Hi everyone, as you can see from today's post title, yes I'll be blogging about this random topic that I've always wanted to blog on. Certain people may think that it's a very outrageous matter to get married at a young age (age 18 to 21) or be a young parent. But to me, I actually find it very cool to be a young and pretty wife/mommy. It is very important for a lady to maintain her looks, figure and everything especially after getting married and giving birth, unless you don't mind being antipathized by your husband -.- So yea, young mommies and wives would definitely still make an effort to look good, doll themselves up and keep themselves young. While compared to those that get married or give birth at an older age? Most of them would have already gotten too lazy to bother about all these 'redundant' stuffs. Being a young parent might also avoid communication problems with your child due to the short age gap. My 9-year-old sister once told me she wished to have a young and pretty mommy who's around my age.. Well you see, words of a 20th century kid prove it all.

However, there're definitely pros and cons in these two issues. Marriage and having kids would either strengthen a couple's relationship, or ruin it. It all depends on how strong your love is and how you maintain the relationship, as there'd definitely be new obstacles for you and your love to conquer hand in hand. Guys would grow and change in 3 stages of their life. Firstly when he starts to serve the nation, secondly when he becomes a rightful husband, and lastly when he becomes a responsible father. I've always wondered how much would my dearest boy grow and change if I ever have the chance to go through these 3 crucial stages of his life with him.. I know it's silly and naive to make plans for the future now, but yea, if we could really make it through all I'd really wish for my last name to be changed by him as young as possible :')

Went to some baby maker morphing website to try out on how would our future baby look like...

This is when he/she is a baby. I couldn't determine the gender so I presumed to be a she, since I prefer having a daughter to a son :P

And this is when he/she grows up. Boyf said that the daughter looks like me, but I think the son cuter leh :(

Hahaha anyways it was just for fun! Just a lil update on my life.. Boyf and I have been fine already, in fact way better than before. Thanks a million to those who have showed concern, I truly hope this lasts :) As for me myself, I've been all busy and tired with work. Nope not at the one I've mentioned previously, am working in a printing company named JAPrintz/Elepha Print Studio now. Have been communicating with Malaysian colleagues almost every single day, I hope I won't end up speaking their tone anytime soon -_-

Shall end this post with my big fat face and my new xmm haircut...

Almost everyone said that I look better with this haircut, but I think I look like a kid lor z.z What do you think?

Friday, August 12, 2011

Woebegone

"We are turning into dust, playing house in the ruins of us. Running back through the fire when there's nothing left to say, it's like chasing the very last train when it's too late. It's tearing me up, I tried to hold on but it hurts so much, I tried to forgive but it's not enough, to make it all okay.."

____

**Stated exercise 1**:
In the blog post about young marriage and parenthood, what does it say on each point below?
(a) What age range does it give for getting married at a young age?
(b) What are the three stages in which guys grow and change?
(c) What is the name of the printing company where the writer now works?
**Stated exercise 2**:
Transcribe the stretch of the blog post from "However, there're definitely" through "as possible :')" word for word.

**Data excerpts**:
____

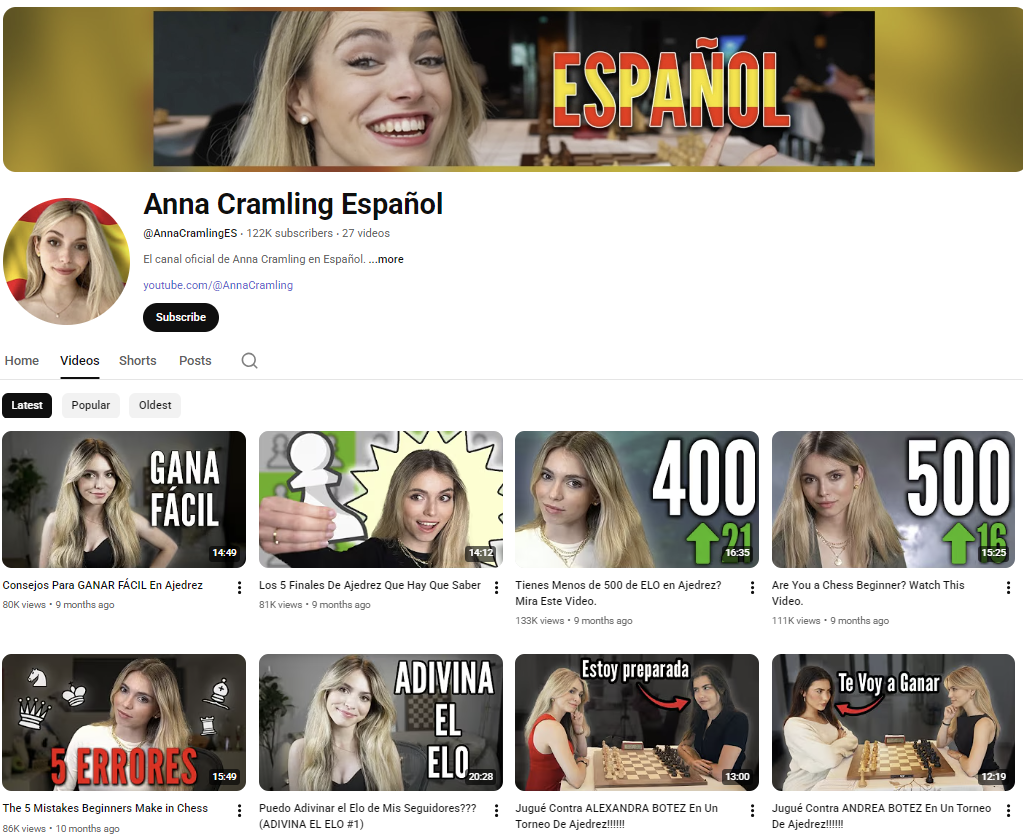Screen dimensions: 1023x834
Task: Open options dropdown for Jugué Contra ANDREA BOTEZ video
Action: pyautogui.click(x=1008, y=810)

____

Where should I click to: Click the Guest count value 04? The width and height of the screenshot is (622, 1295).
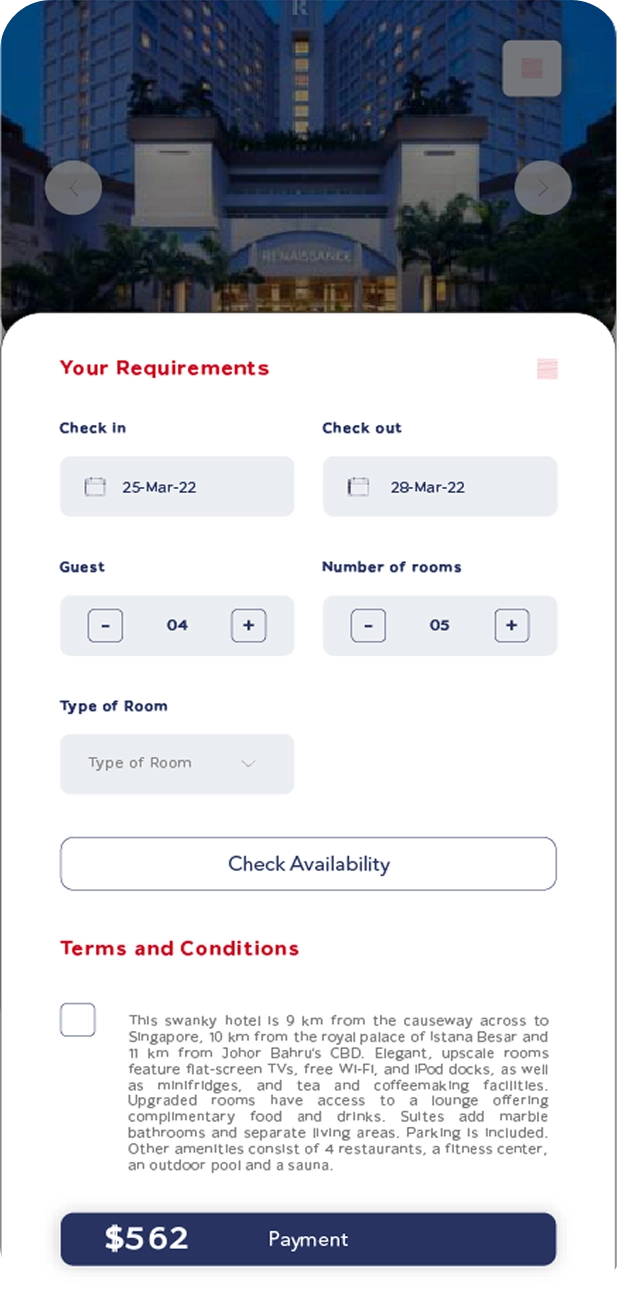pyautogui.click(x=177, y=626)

____

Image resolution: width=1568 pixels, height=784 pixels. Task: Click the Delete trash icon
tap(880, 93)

____

**Exercise answer 1**:
(a) Age 18 to 21.
(b) When he starts to serve the nation, when he becomes a rightful husband, and when he becomes a responsible father.
(c) JAPrintz/Elepha Print Studio.

**Exercise answer 2**:
However, there're definitely pros and cons in these two issues. Marriage and having kids would either strengthen a couple's relationship, or ruin it. It all depends on how strong your love is and how you maintain the relationship, as there'd definitely be new obstacles for you and your love to conquer hand in hand. Guys would grow and change in 3 stages of their life. Firstly when he starts to serve the nation, secondly when he becomes a rightful husband, and lastly when he becomes a responsible father. I've always wondered how much would my dearest boy grow and change if I ever have the chance to go through these 3 crucial stages of his life with him.. I know it's silly and naive to make plans for the future now, but yea, if we could really make it through all I'd really wish for my last name to be changed by him as young as possible :')